Supplied information:

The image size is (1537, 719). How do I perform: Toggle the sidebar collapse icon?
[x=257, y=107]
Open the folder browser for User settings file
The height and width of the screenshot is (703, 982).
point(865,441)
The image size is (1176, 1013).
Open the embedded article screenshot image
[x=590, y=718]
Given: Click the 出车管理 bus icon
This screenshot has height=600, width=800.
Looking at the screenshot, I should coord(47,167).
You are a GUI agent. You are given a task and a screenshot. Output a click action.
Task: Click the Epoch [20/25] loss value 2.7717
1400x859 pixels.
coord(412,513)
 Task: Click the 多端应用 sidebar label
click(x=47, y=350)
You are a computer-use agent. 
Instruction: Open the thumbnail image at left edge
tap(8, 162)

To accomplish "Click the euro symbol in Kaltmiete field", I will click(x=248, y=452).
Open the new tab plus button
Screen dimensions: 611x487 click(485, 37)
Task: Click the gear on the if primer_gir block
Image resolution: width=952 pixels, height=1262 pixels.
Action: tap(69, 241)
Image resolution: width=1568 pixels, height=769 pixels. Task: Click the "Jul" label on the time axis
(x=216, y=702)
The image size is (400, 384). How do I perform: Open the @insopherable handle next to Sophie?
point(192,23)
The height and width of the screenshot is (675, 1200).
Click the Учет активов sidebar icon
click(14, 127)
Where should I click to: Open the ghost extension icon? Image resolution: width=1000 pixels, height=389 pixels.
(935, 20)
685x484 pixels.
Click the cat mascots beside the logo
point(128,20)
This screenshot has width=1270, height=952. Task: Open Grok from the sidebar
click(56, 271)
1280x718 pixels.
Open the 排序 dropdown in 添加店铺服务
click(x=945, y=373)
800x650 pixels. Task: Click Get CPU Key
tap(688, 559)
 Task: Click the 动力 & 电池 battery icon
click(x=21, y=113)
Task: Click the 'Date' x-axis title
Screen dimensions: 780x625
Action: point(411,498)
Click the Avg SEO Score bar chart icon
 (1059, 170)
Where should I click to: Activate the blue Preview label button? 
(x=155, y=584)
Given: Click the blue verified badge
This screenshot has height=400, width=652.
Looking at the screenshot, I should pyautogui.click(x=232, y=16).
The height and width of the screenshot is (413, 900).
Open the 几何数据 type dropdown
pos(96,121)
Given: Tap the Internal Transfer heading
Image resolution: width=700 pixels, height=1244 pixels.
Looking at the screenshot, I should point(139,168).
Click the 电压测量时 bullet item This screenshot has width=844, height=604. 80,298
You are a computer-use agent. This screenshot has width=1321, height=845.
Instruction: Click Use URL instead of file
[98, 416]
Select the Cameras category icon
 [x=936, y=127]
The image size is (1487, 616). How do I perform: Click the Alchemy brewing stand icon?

Problem statement: Reproduce exactly the lines from the one containing "You are a computer-use agent. This" through the last line of the records, both included, and nothing else.

Solved problem:
You are a computer-use agent. This screenshot has width=1321, height=845.
Instruction: Click Use URL instead of file
[98, 416]
Select the Cameras category icon
 [x=936, y=127]
The image size is (1487, 616). How do I perform: Click the Alchemy brewing stand icon?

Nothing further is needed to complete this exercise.